MTrack is a tool, which detects, tracks, and measures the behavior of fluorescently labeled microtubules imaged by TIRF (total internal reflection fluorescence) microscopy. In such an in vitro reconstitution approach, stabilized, non-dynamic microtubule seeds serve as nucleation points for dynamically growing microtubules.
MTrack is a bi-modular tool. The first module detects microtubule seeds, tracks the growing microtubule ends and creates trajectories. The second module uses these trajectories to fit models of dynamic behavior (polymerization and depolymerization velocities, catastrophe and rescue frequencies) and is able to compute population statistics such as length distributions.

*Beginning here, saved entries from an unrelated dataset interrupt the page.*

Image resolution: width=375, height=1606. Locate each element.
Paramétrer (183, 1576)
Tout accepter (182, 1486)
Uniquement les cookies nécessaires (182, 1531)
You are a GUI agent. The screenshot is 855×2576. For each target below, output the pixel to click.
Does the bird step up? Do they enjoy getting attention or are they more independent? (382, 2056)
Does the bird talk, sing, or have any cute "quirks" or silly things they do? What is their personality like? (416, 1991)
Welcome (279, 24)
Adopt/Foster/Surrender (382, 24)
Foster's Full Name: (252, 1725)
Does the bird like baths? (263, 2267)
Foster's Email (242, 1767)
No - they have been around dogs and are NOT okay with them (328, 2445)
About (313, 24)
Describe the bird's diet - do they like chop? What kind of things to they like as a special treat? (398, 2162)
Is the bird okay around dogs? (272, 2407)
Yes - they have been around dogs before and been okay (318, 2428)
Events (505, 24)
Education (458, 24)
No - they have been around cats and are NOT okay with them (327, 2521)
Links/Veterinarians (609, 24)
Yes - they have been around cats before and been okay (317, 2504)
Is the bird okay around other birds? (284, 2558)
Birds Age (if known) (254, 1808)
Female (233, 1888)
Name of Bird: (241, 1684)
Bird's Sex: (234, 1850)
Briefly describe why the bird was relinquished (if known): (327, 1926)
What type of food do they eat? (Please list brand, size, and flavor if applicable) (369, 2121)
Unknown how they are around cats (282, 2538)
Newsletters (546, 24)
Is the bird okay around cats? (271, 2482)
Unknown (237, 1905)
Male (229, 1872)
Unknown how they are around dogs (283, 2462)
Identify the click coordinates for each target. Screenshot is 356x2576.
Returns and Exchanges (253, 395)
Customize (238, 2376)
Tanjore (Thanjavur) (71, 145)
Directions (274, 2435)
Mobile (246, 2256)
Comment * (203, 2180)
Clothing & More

To make yourself familiar with MTrack, please go to the Example section, where you are able to download an example TIRF movie and you will find detailed instruction for running it.
For using MTrack on movies which have very low signal to noise ratio you should create a denoised image to be used for segmentation and upload it along with the original movie. In this setting the microtubules pixels are identified from the segmentation movie while the actual measurement is always done on the original movie. To make yourself familiar with this setting please go to the Low SNR Example section where we detail this approach with a demo movie.
- Click Help › Update… .
- Click the Manage update sites button.
- Select the MTrack update site in the list.
- Click Close and then click Apply changes.
- Restart Fiji.
- Launch the plugin with Plugins › MTrack .
Module 1 - Microtubule Detection & Tracking
A typical dataset consists of a single two-dimensional (2d) image of the non-dynamic microtubule seeds followed by a 2d time-lapse of the dynamically growing microtubules. The file format can be any format readable by Fiji/Bioformats (.tif, .nd2, … ). To run the tracker select Plugins › MTrack › Microtubule Detection and Tracking
The welcome panel will open.
For a first analysis of your data, we suggest using the simple mode, in which we have pre-selected a number of parameters. In case you are unsatisfied with the outcome of the tracking, you can use the advanced mode(MTrack) to fine-tune settings. When analyzing more than one movie, you can select batch mode(MTrack) and run many movies simultaneously. However, before running the program in batch mode, you have to at least run the program once in simple or advanced mode to select and save the required parameters.
The following intro is on simple mode.
Next, the user selects the movie. The movie to be uploaded is the original movie coming out of the microscope. In simple mode, the program will do a pseudo flat-field correction by default. This preprocessed movie will only be used for object recognition of seeds, not for end-point detection. End point detection will always be performed on the original image.
In the advanced mode, the user has the option to either perform a flat-field correction and apply a median filter of a chosen radius. Alternatively, the user can upload their own preprocessed movie. (Read more about Preprocessing(MTrack)).
For the movie type, choose one of the three supported options:
- Two channel image as hyper-stack (both channels in one image)
- Concatenated seed image followed by time-lapse images
- Single channel time-lapse images
Please choose an output file directory. The trajectory files will be written as .txt files. By default, trajectories will be saved in the current working directory with the name of the movie.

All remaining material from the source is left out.